__Assigned task__
Return the following from the records below: each line, word for word, starting with the line that contains "Детальніше (757, 1004)" and going on through the line that contains "Shafa (832, 2113)", with nothing outside that range.

__Records for this task__
##########
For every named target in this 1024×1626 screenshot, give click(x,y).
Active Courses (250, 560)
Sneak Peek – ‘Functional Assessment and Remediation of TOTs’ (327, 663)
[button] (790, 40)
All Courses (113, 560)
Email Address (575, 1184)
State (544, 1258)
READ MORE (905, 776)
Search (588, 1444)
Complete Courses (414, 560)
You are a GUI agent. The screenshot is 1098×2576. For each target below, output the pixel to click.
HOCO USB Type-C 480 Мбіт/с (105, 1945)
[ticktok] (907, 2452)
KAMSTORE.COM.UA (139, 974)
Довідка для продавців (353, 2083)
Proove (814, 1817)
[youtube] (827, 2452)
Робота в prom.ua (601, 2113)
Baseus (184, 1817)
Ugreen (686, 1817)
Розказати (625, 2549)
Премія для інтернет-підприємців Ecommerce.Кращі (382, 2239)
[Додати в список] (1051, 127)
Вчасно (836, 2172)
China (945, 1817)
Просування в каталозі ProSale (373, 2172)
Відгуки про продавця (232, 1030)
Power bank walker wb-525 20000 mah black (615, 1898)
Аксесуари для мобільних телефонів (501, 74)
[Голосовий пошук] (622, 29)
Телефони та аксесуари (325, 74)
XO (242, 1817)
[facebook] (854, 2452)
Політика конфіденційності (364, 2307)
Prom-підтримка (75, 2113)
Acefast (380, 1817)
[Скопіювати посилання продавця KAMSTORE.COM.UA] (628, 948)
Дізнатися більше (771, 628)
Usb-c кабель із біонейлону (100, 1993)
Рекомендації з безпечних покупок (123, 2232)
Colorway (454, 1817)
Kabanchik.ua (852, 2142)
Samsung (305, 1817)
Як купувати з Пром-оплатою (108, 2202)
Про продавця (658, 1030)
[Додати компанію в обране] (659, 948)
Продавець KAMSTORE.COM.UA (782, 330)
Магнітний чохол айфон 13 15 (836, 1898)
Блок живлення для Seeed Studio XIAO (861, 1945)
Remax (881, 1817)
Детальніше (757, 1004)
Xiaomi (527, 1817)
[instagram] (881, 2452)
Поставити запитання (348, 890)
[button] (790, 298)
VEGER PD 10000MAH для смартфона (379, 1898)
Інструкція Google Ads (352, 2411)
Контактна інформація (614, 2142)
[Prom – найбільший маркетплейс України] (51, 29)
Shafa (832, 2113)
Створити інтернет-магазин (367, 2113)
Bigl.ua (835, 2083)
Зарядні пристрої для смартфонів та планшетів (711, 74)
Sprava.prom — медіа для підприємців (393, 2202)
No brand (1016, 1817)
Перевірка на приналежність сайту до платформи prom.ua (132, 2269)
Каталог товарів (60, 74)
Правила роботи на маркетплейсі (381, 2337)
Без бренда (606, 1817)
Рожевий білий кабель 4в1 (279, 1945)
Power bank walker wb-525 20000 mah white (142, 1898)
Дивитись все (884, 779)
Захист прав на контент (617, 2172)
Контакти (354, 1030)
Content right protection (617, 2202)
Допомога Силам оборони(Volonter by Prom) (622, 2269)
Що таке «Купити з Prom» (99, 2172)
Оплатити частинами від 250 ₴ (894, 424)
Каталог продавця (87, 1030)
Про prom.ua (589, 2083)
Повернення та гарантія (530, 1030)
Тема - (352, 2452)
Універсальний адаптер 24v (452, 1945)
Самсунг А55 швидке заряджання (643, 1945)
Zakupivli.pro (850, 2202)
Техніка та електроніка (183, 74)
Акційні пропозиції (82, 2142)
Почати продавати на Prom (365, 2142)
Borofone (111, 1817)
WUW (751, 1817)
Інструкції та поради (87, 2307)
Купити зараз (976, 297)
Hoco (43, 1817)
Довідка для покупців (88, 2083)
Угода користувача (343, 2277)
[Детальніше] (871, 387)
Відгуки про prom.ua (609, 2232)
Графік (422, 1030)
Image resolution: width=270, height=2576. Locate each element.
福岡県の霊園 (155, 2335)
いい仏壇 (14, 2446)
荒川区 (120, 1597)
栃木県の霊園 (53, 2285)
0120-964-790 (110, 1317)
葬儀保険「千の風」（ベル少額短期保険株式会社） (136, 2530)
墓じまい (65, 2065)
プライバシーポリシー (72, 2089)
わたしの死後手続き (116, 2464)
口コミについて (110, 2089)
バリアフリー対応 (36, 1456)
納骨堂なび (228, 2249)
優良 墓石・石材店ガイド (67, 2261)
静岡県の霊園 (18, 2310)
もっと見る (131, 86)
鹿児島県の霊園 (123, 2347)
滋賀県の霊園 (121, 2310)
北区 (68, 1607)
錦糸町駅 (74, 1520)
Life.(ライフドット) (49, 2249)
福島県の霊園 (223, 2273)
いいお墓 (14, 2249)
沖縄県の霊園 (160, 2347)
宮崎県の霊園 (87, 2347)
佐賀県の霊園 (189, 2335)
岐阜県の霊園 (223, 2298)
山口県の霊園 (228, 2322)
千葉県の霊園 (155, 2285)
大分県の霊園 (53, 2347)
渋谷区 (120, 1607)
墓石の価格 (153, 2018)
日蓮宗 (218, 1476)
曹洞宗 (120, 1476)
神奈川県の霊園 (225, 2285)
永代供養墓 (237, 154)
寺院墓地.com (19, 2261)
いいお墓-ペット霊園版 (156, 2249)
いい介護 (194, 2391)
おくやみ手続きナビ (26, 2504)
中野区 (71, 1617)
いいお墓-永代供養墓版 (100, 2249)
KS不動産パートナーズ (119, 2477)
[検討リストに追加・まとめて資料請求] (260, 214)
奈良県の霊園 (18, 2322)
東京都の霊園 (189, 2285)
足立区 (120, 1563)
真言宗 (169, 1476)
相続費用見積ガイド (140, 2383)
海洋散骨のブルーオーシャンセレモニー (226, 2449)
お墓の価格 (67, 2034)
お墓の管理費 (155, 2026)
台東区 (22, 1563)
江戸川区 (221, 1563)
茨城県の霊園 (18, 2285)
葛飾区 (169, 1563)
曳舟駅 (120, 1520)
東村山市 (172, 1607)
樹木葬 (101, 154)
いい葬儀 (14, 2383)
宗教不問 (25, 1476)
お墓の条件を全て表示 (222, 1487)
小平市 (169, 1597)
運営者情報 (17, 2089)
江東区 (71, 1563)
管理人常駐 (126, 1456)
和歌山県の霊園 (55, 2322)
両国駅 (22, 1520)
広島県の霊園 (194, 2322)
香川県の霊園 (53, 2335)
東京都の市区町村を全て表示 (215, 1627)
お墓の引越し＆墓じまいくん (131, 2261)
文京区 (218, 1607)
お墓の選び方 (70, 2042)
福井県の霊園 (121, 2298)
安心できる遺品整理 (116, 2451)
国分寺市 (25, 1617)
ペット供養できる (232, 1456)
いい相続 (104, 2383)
##########
__Solved exercise__
Детальніше (757, 1004)
Xiaomi (527, 1817)
[instagram] (881, 2452)
Поставити запитання (348, 890)
[button] (790, 298)
VEGER PD 10000MAH для смартфона (379, 1898)
Інструкція Google Ads (352, 2411)
Контактна інформація (614, 2142)
[Prom – найбільший маркетплейс України] (51, 29)
Shafa (832, 2113)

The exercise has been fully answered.